Donald Ogden Stewart on guarding Mary Pickford
Donald Ogden Stewart, who would become a major screenwriter and Oscar winner in the thirties and forties, penning such scripts as The Philadelphia Story, Holiday and Life with Father, was, in April of 1918, a twenty four year old draftee serving in Chicago. In his autobiography, By a Stroke of Luck, he talks about one serendipitous assignment where he was in a unique position to witness the crowds who swarmed to see Mary Pickford during her Liberty Bond selling tour.

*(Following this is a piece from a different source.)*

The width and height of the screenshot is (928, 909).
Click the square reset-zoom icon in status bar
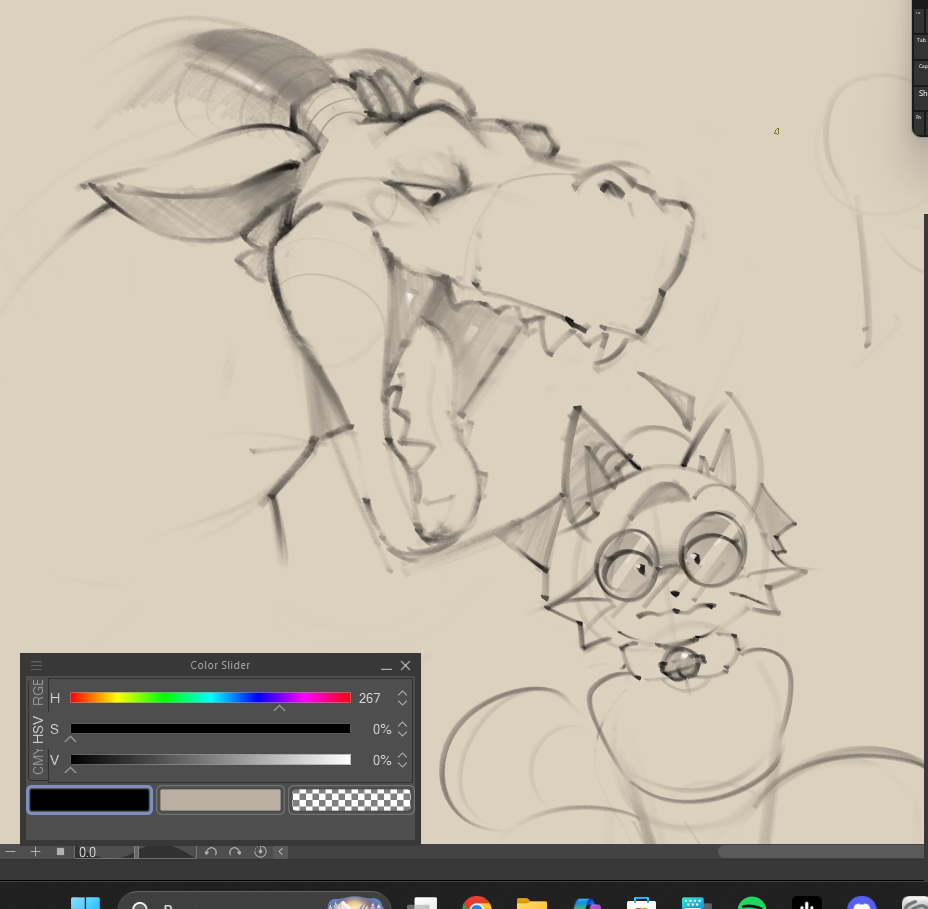60,852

There were compensations [when] I was given a Quartermaster First Class rating, with the privilege of occasional nights away from the pier. I was even selected by the Commandant to be one of the squad of men six feet tall to escort Mary Pickford when she came to Chicago on a Liberty Loan drive. This was a great occasion. Mary’s speech was to be delivered in the Marshall Field store which was absolutely jam-packed with excited patriots. The duty of us escorts, carrying our rifles in the appropriate position, was to force a way for the film star through this mob to the speaker’s platform. It was a task for which I quickly found myself completely inadequate by nature and previous training. I began with ‘Please, if you don’t mind stepping back’ and ended in a crowded corner, hatless and rifle-less, trying to get back to my squad which had disappeared in the direction of the platform. The fans very kindly gave me my rifle back and I was saved from court martial.